Many of us believe and preach that the tongue is one of man’s most powerful weapons. As a poet, I write out my dreams because I believe I can truly bring words to life.  Currently, I try not to  mention the past in my pieces unless I’m speaking of a solution.  The past is behind me and verbal repetition of my mistakes causes wounds to remain open.  I’m on a path of healing myself from the nasty combination of diseases self loathing, procrastination and naysaying thoughts. 

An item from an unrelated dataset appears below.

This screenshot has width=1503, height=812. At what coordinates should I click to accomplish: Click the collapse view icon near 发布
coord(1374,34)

Maybe odd to some,  but I strongly believe continual ungrateful, envious, and/or doubtful thought patterns-become engrained and registered in your brain’s chemical make up.  This is what causes true innovative imagination to be displayed as nightmarish scenes that kills belief in one’s self.  The recapping of demonic images spews pessimistic energy attracting bullshit circumstances and like-minded people who have a passion for hating life.  But at one point,  the burden of hatred – “I hate we didn’t work out, I hate I didn’t get that job, I hate her ass looks better than mine, I hate this city” – fills souls and leaves little room for joy.  We would all love to enjoy living more, but we have to re-train our brains.  Once this process begins. positive thoughts yield positive words and actions.

Members of Alcoholics Anonymous and I have a lot in common, we want to live a life clean and sober of  harmful patterns.  It’s a daily struggle.  The recovery is ongoing for me because after 30 years of conditioning, I’m addicted to dissatisfaction.  The feeling of never having enough of what I want doesn’t escape me for long.  And I know better.

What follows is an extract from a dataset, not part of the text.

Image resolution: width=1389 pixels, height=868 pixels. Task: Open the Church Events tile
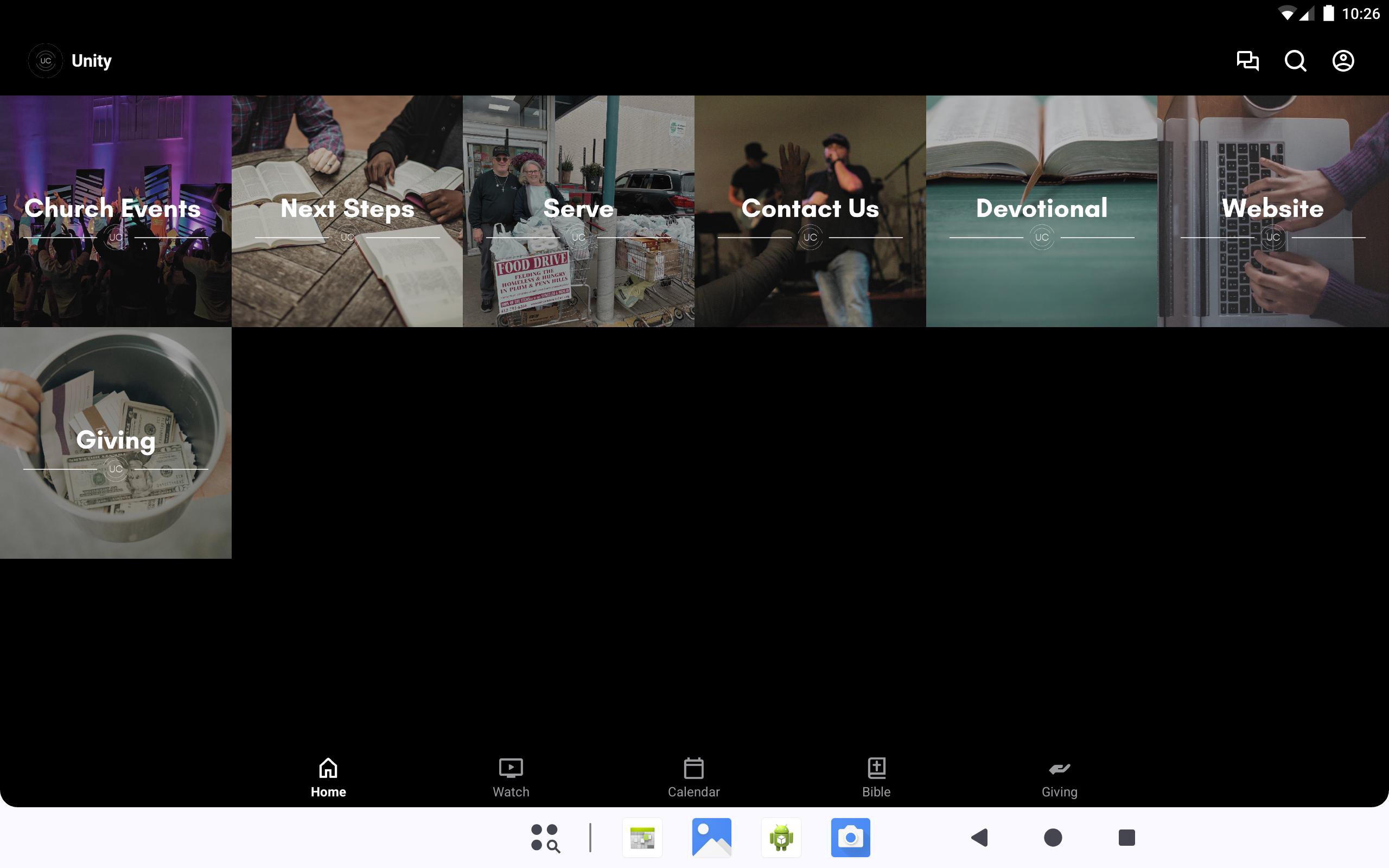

Mental rehabilitation is Step 0 in any recovery program.  The transformation to a positive person from a negative person can’t be done overnight.  But it can be accomplished.  While doing research online, I came across these steps of personal accountability to help implement mental rehabilitation:

*We admit we were powerless over addictions—that our lives had become unmanageable.
*Came to believe that a Power greater than ourselves could restore us to sanity.
*Made a decision to turn our will and our lives over to the care of God as we understood Him. 
*Made a searching and fearless moral inventory of ourselves.
*Admitted to God, to ourselves, and to another human being the exact nature of our wrongs.
*Were entirely ready to have God remove all these defects of character.
*Humbly asked Him to remove our shortcomings.
*Made a list of all persons we had harmed, and became willing to make amends to them all.
*Made direct amends to such people wherever possible, except when to do so would injure them or others
*Continued to take personal inventory and when we were wrong promptly admitted it.
*Sought through prayer and meditation to improve our conscious contact with God as we understood Him praying only for knowledge of His will for us and the power to carry that out. 
*Having had a spiritual awakening as the result of these Steps, we tried to carry this message to others, and to practice these principles in all our affairs.

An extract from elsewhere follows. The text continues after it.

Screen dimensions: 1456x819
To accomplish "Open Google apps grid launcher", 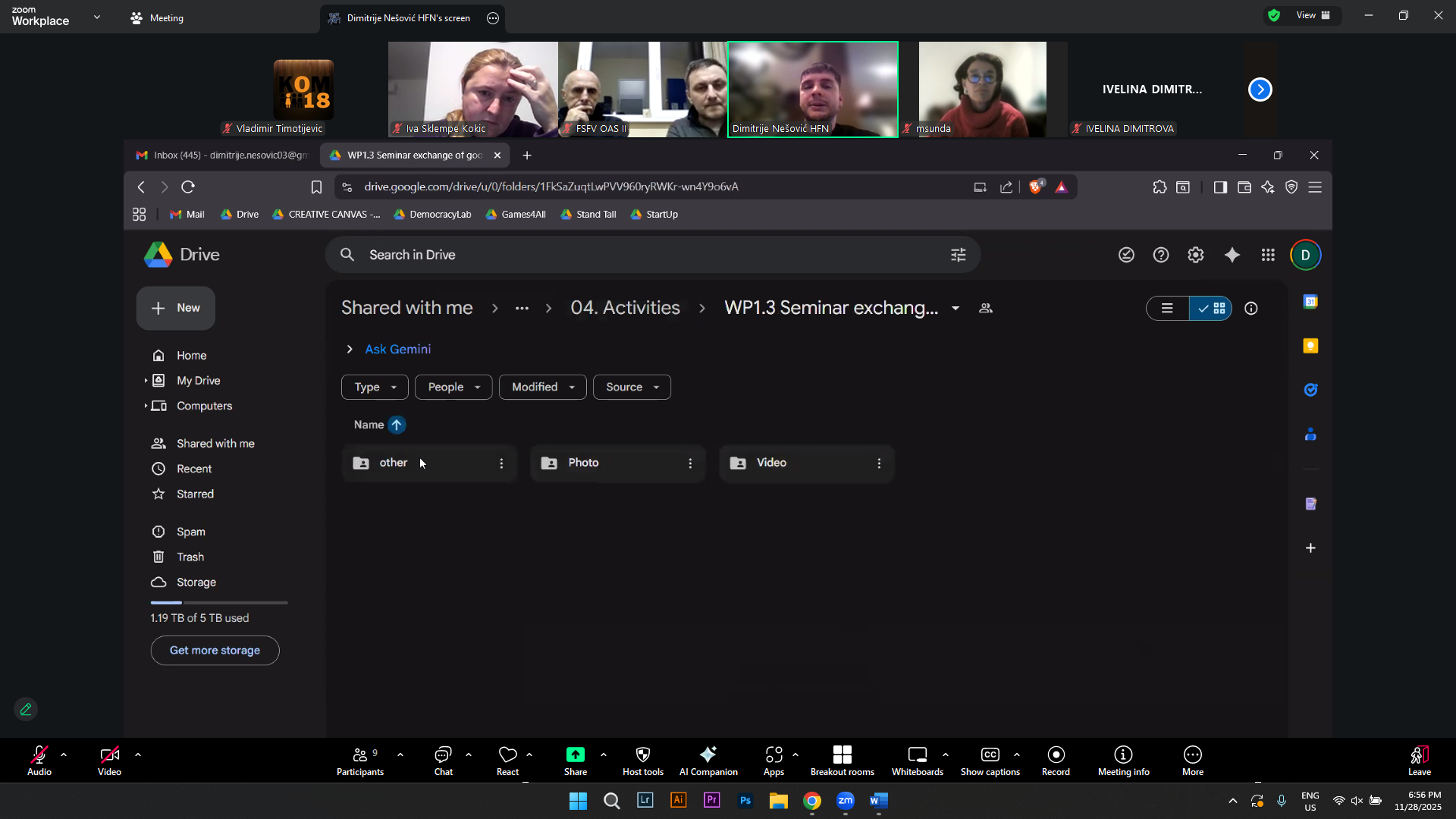I will point(1268,256).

Does the above mentioned 12 steps sound familiar?  These outlined action items were proposed in 1939 by the founders of Alcoholics Anonymous to assist in the “recovery from addiction, compulsion, or other behavioral problems“.  Denying oneself the ability to enjoy every moment of life is a compulsive behavioral problem that unfortunately too many of us suffer from. 

Due to the fact that detrimental thinking is the norm in this world, CDC has yet to label this condition as an ear born disease.  Yet it’s destroying our bodies by causing stress, crumbling the foundation of relationships due to lack of self-worth and diminishing hope that dreams are obtainable. 

I’m tired of suffering from it and I am on my way to recovering the optimistic pieces of me.  I need the help of my readers.  Those that are having a hard time remaining blissful and excited about the realities and lessons of life, make your views anonymous.  The tongue is one of the universe’s most powerful weapons and I’ve chosen to use mine’s to save lives.  Can I be your sponsor?